Third-quarter numbers for Shell were hit by £5.1bn in writedowns, as the group cast off uneconomic legacy projects
November 2, 2015

Third-quarter (Q3) profit figures from Royal Dutch Shell (RDSB) were overshadowed by $7.9bn (£5.1bn) in writedowns, including charges linked to the abandonment of the Carmon Creek oil-sands project in Western Canada and the recent cessation of drilling activity in Alaska. Strip out one-off items, adjust for inventory changes, and Shell turned in profit of $1.77bn for the quarter - a 70 per cent decline from the corresponding period in 2014.

IC TIP: Buy at 1692p

What's new...

■ Abandonment of the Carmon Creek oil-sands project

■ Cessation of drilling activity in Alaska

■ Third-quarter trading figures

 

The oil price slump has obviously taken its toll, but there was some solace for investors as the negative financial impact was partly cushioned through improved production volumes, a tighter rein on costs and the performance of Shell's downstream segment, which continues to benefit from higher realised refining margins.

The group maintains that it has been able to cover its dividend commitments with Brent crude averaging $60 a barrel; a view supported by a relatively modest 12 per cent fall in comparable third-quarter operating cash flows. However, that relative decline balloons out to 52 per cent when you disregard working capital movements. The good news is that gearing remains manageable at 12.7 per cent, so we think that Shell is well-placed to meet near-term commitments, although the potential for oil price volatility renders predictions beyond 2016 speculative at best.

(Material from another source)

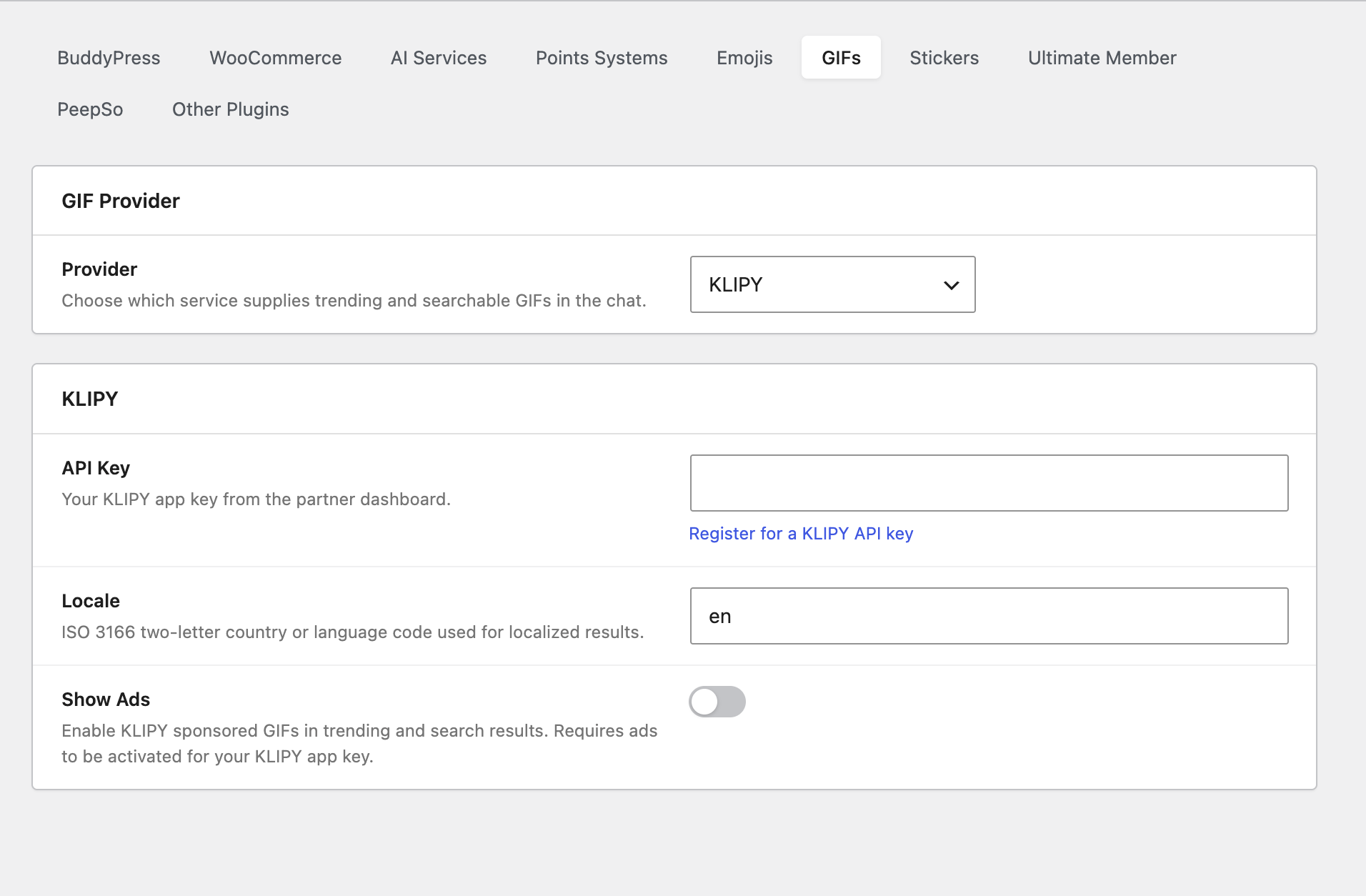Open the PeepSo tab

tap(91, 109)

The bid for BG (BG.) is moving ahead on the regulatory front, although some investors worry that the deal could ultimately prove dilutive if oil prices remain in the doldrums. Separately, BG revealed a 37 per cent fall in Q3 underlying profit, but it also announced a substantial step-up in full-year production guidance - just the tonic for Shell's chief executive Ben van Beurden.

 

Deutsche Bank says...

Buy. Shell's adjusted Q3 was worse than market expectations, reflecting a very weak performance in Shell's upstream activities where the loss of $400m was decidedly worse than the break-even consensus had anticipated. Operating cash flow was $11.3bn, reflecting large working capital inflows ($5.9bn), with the capital expenditure run rate below guidance at $28bn. Overall, the statement emphasises the moves now being taken to reposition the portfolio for a lower oil price environment. The shares trade with a 7.3 per cent yield, against an average rate of 6.5 per cent for the majors.

 

Macquarie Research says...

Outperform. In upstream, in spite of a decent total production number (2,880 barrels/day, up 5 per cent quarter on quarter), certain areas of the business provided a disappointing contribution: Americas generated a $425m loss while integrated gas contribution was down 42 per cent. Adjusted income from oil products and chemicals were also lower than expected. Macquarie gives a discounted cash flow valuation of £21.78 a share, and predicts adjusted full-year profit of $14.1bn and EPS of $2.23, against $22.8bn and $3.62 for 2014.